Conference to feature student research
Release Date: 04-16-2008
Author: The View
It's fitting that UVM's newly created student center should serve as the venue for a wide ranging exhibit of newly created student knowledge.
On April 17 the Dudley H. Davis Center will host the university's first Student Research Conference from 8:30am to 5:30pm in the Silver Maple Ballroom.
Sixty-two undergraduates and 81 graduate students from every UVM college and school will present the results of their original research, scholarship and creative activity via 79 poster presentations and 60 oral presentations.
Research projects cover a wide range of topics, from the Lake Champlain ecosystem, robotics, wireless networks, archaeology, mountaineering, and environmental justice to voting behavior, sustainable development, molecular genetics, nutrition, biofuels, organizational change, immigration, irrigation, and land use.

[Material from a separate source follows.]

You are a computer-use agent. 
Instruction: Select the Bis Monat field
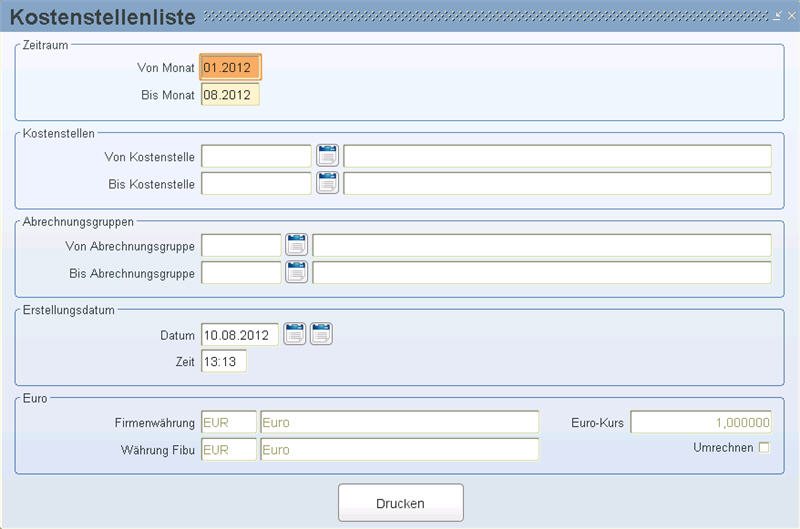tap(230, 95)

The event is free and open to the public. Students will be on hand to explain their work in lay language.
Many student research events have been held at the university in the past, according to Frances E. Carr, vice president for research and graduate studies, but they were organized at the unit and departmental level or focused exclusively on graduate student work.

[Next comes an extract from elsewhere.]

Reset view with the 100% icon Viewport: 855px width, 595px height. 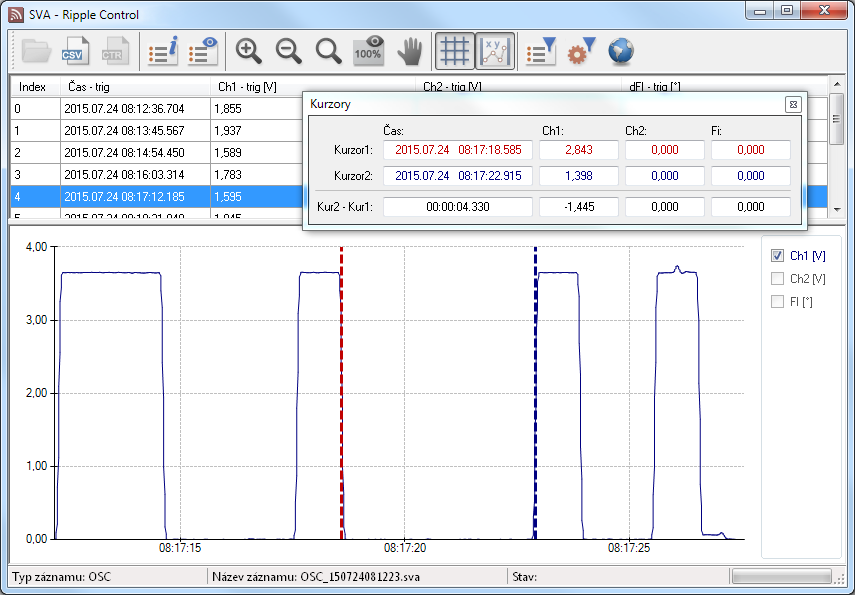pyautogui.click(x=368, y=51)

As a premier small research university with a land grant mission, research is vital to UVM's identity, Carr said, and it's important that students be exposed to, participate in, and celebrate the creation of new knowledge.
"This is the beginning of what we hope will be an ongoing and growing celebration of student research institution-wide for years to come."
Profiles of three students' projects provide a glimpse of the breadth of research on display at the conference.
A not-so nanoproject
The hardest part of Zachary Burchman's highly ambitious project, "Synthesis and Categorization of Nickel Nanowires Obtained by Template-Assisted Electrodeposition," wasn't trying to grow nickel nanowires or use an atomic force microscope to test their mechanical properties. It was a requirement that would seem comparatively easy: coming up with three or four lines to describe it.
Burchman decided to start by defining nanowires. "They are very tiny rods of metal that exhibit extraordinary strength when compared to their bulk material counterparts," he says, adding that they have multiple applications in the fields of medicine, aerospace, memory storage, energy storage, and electronics. "The primary focus of my research is in developing a consistent method to create the wires and then physically testing them to verify the consistency. The next stage in this research is to tweak the growth conditions to tailor the wires for a given application."
This required some serious lab work using mini-filters with pores (kind of like a mold) in which he poured nickel to grow the barely visible nanowires. It also required the use of a scanning electron microscope to probe the mechanical properties of the nanowires by shooting electrons at them and by bending them to see how much resistance they could take. The point of nanotechnology, he says, isn't always to make objects smaller, but rather to make things like batteries more powerful without increasing the size of the object they're powering.
Burchman's advisor, Frederic Sansoz, assistant professor of mechanical engineering and materials science in CEMS' School of Engineering, calls the use of the atomic force microscope to probe the mechanical properties of the nanowires "a novel approach" since no research study exists on nickel nanowires where both controlled synthesis and nanomechanical testing have been applied together.